Count the lines in the records below that contain the string "page" with matching case, and reply with only the number.

Item-finding records:
————————

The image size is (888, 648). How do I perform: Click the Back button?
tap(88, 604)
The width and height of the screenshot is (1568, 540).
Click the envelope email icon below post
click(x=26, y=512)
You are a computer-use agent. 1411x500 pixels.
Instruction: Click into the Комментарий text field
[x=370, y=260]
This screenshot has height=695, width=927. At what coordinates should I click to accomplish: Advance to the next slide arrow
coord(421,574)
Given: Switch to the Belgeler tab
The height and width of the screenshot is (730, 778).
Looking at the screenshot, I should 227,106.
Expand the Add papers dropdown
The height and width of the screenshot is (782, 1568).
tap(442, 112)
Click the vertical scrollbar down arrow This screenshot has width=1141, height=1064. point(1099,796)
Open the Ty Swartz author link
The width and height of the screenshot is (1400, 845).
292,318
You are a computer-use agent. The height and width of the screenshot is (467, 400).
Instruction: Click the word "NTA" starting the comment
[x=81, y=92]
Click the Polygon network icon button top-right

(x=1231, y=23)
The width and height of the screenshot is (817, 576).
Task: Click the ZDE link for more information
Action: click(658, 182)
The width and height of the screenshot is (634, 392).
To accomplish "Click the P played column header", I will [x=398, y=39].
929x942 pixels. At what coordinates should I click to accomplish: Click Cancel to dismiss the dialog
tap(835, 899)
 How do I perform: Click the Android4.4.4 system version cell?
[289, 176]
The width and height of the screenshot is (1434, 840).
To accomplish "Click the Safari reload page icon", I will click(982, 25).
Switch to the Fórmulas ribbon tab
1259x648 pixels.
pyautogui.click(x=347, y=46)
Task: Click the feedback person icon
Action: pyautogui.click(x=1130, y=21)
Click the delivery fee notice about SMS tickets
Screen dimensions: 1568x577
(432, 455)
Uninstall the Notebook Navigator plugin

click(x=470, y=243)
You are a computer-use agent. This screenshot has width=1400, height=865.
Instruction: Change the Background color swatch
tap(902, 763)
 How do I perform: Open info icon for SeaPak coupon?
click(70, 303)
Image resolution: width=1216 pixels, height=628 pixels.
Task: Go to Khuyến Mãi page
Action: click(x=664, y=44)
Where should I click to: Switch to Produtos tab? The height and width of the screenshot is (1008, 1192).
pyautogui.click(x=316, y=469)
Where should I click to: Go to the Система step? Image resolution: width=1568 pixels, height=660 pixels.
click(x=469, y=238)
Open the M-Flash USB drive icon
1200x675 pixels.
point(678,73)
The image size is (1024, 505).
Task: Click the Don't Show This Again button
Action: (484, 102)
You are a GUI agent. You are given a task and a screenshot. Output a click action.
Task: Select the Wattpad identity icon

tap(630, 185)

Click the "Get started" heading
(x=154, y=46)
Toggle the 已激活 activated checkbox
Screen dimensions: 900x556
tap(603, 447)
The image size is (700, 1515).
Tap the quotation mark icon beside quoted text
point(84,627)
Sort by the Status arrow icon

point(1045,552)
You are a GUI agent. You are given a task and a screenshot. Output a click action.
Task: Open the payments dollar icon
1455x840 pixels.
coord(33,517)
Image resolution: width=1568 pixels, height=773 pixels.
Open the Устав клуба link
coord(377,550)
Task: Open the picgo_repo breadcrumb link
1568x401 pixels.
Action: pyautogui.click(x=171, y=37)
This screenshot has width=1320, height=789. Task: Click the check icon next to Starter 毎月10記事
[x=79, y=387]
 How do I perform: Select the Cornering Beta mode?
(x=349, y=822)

————————

Solution: 2